◆ **TASK OBJECTIVE**
Read the records below. Copy each line where the string "computer" occurs.

◆ **EXCERPTED RECORDS**
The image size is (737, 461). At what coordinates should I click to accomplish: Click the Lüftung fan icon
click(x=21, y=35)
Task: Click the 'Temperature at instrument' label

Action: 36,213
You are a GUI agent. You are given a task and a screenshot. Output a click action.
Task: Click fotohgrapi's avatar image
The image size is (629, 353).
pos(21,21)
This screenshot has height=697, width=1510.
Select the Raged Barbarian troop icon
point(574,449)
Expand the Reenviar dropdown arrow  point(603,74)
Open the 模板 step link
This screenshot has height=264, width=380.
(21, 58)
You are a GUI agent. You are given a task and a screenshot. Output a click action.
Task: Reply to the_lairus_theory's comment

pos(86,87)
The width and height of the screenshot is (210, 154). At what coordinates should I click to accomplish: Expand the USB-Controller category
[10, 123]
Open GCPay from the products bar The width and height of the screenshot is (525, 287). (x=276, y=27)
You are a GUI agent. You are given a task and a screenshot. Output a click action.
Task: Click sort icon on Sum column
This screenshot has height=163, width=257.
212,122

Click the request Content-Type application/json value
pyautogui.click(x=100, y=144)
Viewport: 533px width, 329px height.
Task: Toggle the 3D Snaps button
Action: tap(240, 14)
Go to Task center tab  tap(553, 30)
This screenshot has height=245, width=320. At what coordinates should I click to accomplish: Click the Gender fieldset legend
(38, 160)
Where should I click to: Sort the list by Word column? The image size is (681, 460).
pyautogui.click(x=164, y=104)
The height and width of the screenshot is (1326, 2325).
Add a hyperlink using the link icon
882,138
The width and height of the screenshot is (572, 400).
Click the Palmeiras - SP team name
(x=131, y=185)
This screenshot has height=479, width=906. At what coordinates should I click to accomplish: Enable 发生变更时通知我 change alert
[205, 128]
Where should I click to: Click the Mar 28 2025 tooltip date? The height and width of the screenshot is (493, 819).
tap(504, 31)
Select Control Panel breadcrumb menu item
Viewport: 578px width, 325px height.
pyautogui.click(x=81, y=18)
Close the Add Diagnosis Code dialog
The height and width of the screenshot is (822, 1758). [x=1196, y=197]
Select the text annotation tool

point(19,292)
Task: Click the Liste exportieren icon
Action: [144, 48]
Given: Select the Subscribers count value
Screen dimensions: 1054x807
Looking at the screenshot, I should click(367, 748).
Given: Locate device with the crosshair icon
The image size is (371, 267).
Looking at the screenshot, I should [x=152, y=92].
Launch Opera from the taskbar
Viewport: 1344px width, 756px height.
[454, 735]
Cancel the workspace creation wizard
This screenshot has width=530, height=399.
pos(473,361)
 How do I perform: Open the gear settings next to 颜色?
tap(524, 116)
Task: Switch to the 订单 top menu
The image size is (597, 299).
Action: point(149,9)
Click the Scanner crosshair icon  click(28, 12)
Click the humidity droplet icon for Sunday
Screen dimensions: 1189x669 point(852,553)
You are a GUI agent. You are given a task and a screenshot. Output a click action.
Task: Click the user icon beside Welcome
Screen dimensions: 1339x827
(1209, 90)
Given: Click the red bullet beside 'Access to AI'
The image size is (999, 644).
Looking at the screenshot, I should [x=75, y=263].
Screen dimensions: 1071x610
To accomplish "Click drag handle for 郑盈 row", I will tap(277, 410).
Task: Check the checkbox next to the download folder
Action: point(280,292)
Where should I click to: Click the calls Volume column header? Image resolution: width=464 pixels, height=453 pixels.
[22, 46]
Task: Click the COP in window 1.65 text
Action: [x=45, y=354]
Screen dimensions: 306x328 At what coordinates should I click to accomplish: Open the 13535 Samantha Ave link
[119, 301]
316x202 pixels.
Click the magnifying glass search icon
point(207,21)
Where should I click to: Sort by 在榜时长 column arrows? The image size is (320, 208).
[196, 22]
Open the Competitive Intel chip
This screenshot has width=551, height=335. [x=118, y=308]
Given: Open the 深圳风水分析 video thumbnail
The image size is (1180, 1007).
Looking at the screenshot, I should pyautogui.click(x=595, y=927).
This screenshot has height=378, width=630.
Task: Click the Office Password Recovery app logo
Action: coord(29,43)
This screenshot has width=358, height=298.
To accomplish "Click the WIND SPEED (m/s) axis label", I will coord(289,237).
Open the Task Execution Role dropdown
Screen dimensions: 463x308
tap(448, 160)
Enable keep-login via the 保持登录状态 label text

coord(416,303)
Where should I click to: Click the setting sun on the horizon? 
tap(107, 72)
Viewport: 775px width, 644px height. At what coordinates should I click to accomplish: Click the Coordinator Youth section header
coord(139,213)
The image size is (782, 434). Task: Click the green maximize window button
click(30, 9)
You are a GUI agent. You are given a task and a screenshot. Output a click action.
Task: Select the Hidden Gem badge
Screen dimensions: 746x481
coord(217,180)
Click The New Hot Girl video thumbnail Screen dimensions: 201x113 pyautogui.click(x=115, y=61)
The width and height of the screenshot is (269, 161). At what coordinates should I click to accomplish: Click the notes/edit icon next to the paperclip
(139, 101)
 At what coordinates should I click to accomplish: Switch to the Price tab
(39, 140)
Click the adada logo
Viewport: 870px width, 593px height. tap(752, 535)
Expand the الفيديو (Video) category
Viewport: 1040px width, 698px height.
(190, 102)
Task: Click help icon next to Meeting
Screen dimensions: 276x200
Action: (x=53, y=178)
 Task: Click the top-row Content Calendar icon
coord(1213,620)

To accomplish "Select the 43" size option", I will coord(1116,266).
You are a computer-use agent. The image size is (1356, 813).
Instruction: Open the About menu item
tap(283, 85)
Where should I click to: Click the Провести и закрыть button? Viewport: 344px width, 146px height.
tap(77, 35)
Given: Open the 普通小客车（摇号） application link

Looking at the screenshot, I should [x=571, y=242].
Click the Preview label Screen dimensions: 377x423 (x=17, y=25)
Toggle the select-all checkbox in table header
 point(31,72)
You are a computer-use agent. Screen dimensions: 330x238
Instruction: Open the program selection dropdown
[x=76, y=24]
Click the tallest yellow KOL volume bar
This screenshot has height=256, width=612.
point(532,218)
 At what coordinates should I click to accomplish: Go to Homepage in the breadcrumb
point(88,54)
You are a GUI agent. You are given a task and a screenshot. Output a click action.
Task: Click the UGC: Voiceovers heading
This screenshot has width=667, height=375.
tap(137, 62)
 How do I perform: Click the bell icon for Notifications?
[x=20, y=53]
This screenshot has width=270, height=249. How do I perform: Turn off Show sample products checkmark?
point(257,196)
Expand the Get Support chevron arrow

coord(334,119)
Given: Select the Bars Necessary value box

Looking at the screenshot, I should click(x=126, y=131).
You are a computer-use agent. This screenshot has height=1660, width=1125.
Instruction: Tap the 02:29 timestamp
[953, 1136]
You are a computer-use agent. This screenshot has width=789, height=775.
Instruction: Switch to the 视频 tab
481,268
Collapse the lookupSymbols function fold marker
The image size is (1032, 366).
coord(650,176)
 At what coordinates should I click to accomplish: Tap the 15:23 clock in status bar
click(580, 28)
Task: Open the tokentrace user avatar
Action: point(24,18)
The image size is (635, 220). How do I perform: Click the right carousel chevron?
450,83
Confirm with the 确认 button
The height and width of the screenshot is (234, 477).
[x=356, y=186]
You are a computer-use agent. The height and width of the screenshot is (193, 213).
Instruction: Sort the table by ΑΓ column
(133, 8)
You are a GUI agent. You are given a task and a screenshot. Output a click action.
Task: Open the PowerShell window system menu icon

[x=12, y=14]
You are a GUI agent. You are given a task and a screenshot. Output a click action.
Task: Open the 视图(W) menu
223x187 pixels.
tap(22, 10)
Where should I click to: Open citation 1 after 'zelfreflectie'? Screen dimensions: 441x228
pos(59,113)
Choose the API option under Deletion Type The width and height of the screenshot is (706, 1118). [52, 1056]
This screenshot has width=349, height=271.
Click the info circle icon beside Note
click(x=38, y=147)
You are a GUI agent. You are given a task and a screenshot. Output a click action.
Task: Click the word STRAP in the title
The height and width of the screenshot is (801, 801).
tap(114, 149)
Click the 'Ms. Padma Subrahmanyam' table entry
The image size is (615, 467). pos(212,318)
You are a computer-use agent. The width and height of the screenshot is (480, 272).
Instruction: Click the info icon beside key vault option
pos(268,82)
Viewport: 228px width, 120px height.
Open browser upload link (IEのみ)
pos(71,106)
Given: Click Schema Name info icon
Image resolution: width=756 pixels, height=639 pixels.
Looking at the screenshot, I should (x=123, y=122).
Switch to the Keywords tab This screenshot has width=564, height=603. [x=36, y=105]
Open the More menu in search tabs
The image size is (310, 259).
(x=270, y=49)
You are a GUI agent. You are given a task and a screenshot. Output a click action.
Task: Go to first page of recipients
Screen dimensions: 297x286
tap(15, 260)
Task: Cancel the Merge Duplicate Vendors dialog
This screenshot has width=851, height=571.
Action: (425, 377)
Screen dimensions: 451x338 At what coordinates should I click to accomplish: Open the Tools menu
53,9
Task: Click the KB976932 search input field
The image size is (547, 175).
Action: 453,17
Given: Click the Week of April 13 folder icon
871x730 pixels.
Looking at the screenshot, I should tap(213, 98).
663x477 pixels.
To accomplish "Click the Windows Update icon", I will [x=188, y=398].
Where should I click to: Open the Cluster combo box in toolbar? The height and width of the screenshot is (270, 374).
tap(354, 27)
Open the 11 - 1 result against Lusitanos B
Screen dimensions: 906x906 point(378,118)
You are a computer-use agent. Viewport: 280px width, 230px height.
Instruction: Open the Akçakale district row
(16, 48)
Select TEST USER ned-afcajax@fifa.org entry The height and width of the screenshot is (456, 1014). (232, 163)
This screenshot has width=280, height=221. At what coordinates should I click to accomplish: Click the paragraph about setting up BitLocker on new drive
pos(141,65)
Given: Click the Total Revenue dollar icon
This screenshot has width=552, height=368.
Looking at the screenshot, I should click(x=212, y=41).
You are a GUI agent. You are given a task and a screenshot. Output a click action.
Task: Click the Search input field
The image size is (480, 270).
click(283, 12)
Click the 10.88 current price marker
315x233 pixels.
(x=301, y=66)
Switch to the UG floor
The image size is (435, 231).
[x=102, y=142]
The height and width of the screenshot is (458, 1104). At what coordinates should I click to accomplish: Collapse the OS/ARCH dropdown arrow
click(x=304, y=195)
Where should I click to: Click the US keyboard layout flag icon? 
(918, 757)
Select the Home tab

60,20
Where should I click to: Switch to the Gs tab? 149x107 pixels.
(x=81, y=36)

◆ **WRITTEN RESPONSE**
You are a computer-use agent. The image size is (1356, 813).
You are a computer-use agent. Screen dimensions: 330x238
You are a computer-use agent. This screenshot has height=1660, width=1125.
You are a computer-use agent. This screenshot has width=789, height=775.
You are a computer-use agent. The height and width of the screenshot is (193, 213).
You are a computer-use agent. The width and height of the screenshot is (480, 272).
You are a computer-use agent. Viewport: 280px width, 230px height.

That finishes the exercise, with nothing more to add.